Record extracts Start Marker
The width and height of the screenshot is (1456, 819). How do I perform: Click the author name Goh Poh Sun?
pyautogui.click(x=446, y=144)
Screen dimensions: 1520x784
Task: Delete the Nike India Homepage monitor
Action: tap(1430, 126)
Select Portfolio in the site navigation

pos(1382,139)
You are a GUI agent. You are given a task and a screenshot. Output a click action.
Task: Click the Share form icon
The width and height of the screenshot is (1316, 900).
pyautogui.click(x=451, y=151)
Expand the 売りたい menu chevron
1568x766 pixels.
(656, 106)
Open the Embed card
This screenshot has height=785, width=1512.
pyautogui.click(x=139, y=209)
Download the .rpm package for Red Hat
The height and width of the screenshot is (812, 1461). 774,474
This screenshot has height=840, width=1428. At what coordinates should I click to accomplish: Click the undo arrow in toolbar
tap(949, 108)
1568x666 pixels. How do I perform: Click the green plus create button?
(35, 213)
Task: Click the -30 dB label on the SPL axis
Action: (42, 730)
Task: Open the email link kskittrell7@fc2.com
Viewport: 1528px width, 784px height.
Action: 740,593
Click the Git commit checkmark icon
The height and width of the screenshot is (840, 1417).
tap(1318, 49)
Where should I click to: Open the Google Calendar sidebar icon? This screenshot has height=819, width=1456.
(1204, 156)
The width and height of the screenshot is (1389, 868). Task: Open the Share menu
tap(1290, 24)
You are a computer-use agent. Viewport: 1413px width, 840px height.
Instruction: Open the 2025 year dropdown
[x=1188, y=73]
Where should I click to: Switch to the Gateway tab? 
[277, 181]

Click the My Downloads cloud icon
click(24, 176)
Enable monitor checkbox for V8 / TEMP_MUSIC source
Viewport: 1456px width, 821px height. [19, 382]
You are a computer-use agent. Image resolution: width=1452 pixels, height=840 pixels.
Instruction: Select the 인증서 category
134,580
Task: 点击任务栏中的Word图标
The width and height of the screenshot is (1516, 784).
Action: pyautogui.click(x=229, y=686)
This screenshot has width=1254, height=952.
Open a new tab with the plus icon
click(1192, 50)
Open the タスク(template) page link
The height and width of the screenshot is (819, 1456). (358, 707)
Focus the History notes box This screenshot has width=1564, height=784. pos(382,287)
Record extracts End Marker
— Assignment —
Exactly the lines from the one containing "The width and height of the screenshot is (1516, 784)." through the final line of the records must appear in your reply, and no others.

— Response to this task —
The width and height of the screenshot is (1516, 784).
Action: pyautogui.click(x=229, y=686)
This screenshot has width=1254, height=952.
Open a new tab with the plus icon
click(1192, 50)
Open the タスク(template) page link
The height and width of the screenshot is (819, 1456). (358, 707)
Focus the History notes box This screenshot has width=1564, height=784. pos(382,287)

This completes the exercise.